Veículos utilitários também tiveram alta no IPI, que passou de 2% – em vigor até o fim de 2013 – para 3% em 1° de janeiro. A partir de julho, o imposto para essa categoria pode subir para 8%. No caso dos utilitários usados para transporte de carga, a variação foi dos mesmos 3% no início do ano e, em julho, se houver alta, o IPI pode avançar para 4%.
 
Dificuldade para aumentar tributos
Em 2014, ano marcado por eleições presidenciais, o governo já desistiu de aumentar os impostos sobre cosméticos, que estava sendo estudado anteriormente, e também decidiu adiar para setembro a entrada em vigor do aumento dos impostos sobre bebidas frias (cervejas, refrigerantes, refrescos, isotônicos e energéticos), que será feito de forma escalonada (parcelada). Também poderá ter um pouco mais de dificuldade para aumentar o IPI dos carros, previsto para julho, diante de dificuldades de vendas enfrentadas pelo setor.

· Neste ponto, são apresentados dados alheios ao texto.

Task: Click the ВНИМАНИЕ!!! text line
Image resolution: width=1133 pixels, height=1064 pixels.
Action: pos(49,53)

O brasileiro deve colocar mais a mão
no bolso no segundo semestre
O governo mexeu no IPI dos veículos em maio de 2012, quando as montadoras estavam com estoques acima da média. O objetivo foi estimular as vendas e evitar demissões. Inicialmente, o imposto foi zerado para carros 1.0, e as alíquotas dos demais foram reduzidas. O desconto no IPI fez a indústria automobilística bater recordes nos meses seguintes. Em janeiro de 2013, o imposto começou a ser recomposto.

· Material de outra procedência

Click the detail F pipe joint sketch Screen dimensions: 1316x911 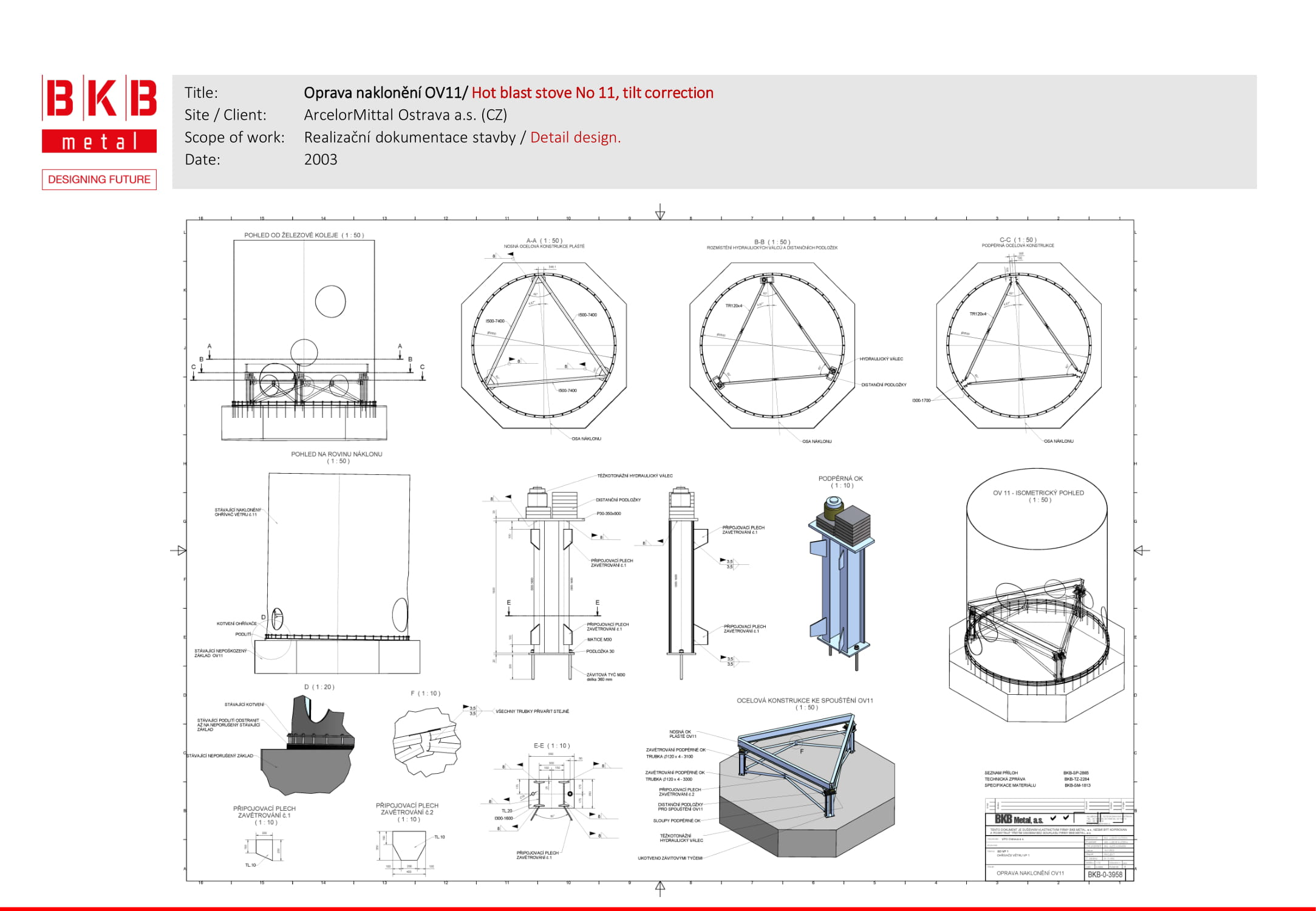[426, 741]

Este ano, o governo precisa de recursos para fechar as contas, em razão de mais gastos com o programa Bolsa Família e com energia. A União está injetando R$ 4 bilhões no setor elétrico para cobrir custos extras das distribuidoras após um uso mais intenso das usinas termelétricas, que produzem energia mais cara, e com a compra de energia no mercado à vista, onde o preço atingiu patamar recorde. Além disso, promoveu um reajuste no Bolsa Família, com impacto de R$ 1,7 bilhão no Orçamento federal.